The MetroHealth System, founded in 1837 and located in the metro-Cleveland area, operates four hospitals, four emergency departments, and more than 20 health centers and 40 additional sites throughout Cuyahoga County, Ohio. MetroHealth is home to a Level 1 Adult Trauma Center and the state’s only adult and pediatric trauma and burn center. The system serves more than 300,000 patients annually, two-thirds of whom are uninsured or covered by Medicare or Medicaid.
MetroHealth currently employs more than 1,000 doctors and advanced practice providers, 1,700 nurses, and 7,800 other health care professionals who are committed to caring for everyone in the community regardless of an individual’s ability to pay. Because of its dedication to providing health care to all, MetroHealth is seen as a true community partner focused on providing all levels of care – from primary care to the most complex services.
MetroHealth is also an academic medical center that trains more than 400 residents and fellows. For more than 100 years, MetroHealth has been a major academic affiliate of the Case Western Reserve University School of Medicine. It also seeks to shape the future health care workforce earlier in their education by maintaining the only hospital-based high school in the United States, which is located on MetroHealth’s main campus.
Like many metropolitan anchor hospitals (MAHs) across the country, MetroHealth patients mostly have public health care coverage. Nearly nine-in-ten visits (86%) are by Medicaid or Medicare beneficiaries, while about 41% of net patient revenue comes from Medicaid or Medicare. Approximately 25% of MetroHealth’s patients have commercial coverage. In 2020, MetroHealth’s Medicaid shortfall totaled $53.7 million—a major gap between what Medicaid paid for health care services and the cost of providing care.
Further, in 2021 MetroHealth provided an estimated $238 million in community benefits, including $89 million in uncompensated care, demonstrating their commitment to serving all in need of care. This investment in the health and well-being of the Cleveland community represents a significant return (approximately $6 in benefit for every $1 spent) to the county, which contributes $32.4 million to MetroHealth annually.

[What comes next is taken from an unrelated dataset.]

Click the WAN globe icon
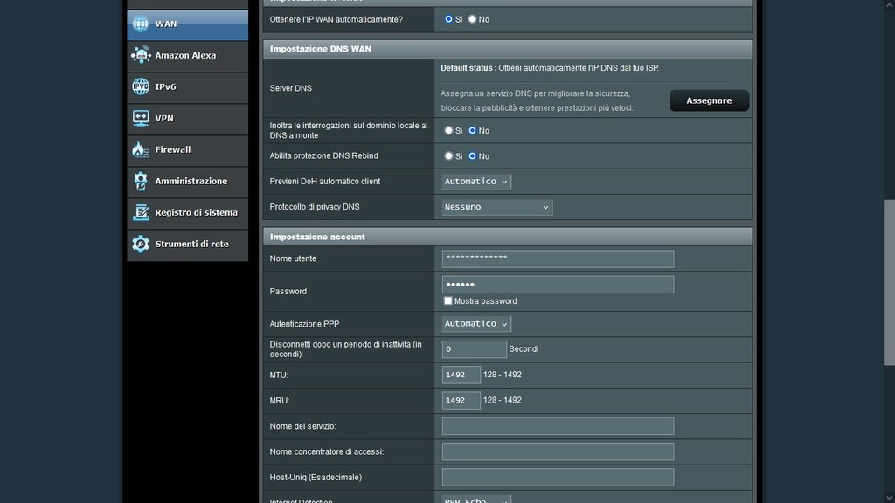The height and width of the screenshot is (503, 895). pos(140,24)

“We see ourselves as a ‘super safety net hospital’ where no one is left behind.”
Craig Richmond, CPA
Executive Vice President & Chief Financial & System Services Officer of MetroHealth
Commitment to the Community
As a valued MAH, MetroHealth plays an essential role in the region. While Greater Cleveland is home to some of the best health care institutions in the world, historically, many area residents have experienced poor health outcomes. MetroHealth takes a comprehensive approach to improving poor health outcomes. MetroHealth provides quality clinical care and beyond, by addressing the societal factors that influence a person’s health status. To improve community health and wellbeing—especially among structurally marginalized populations—MetroHealth supports a variety of programs including affordable housing, convenient transportation, community partnerships, education, and much more.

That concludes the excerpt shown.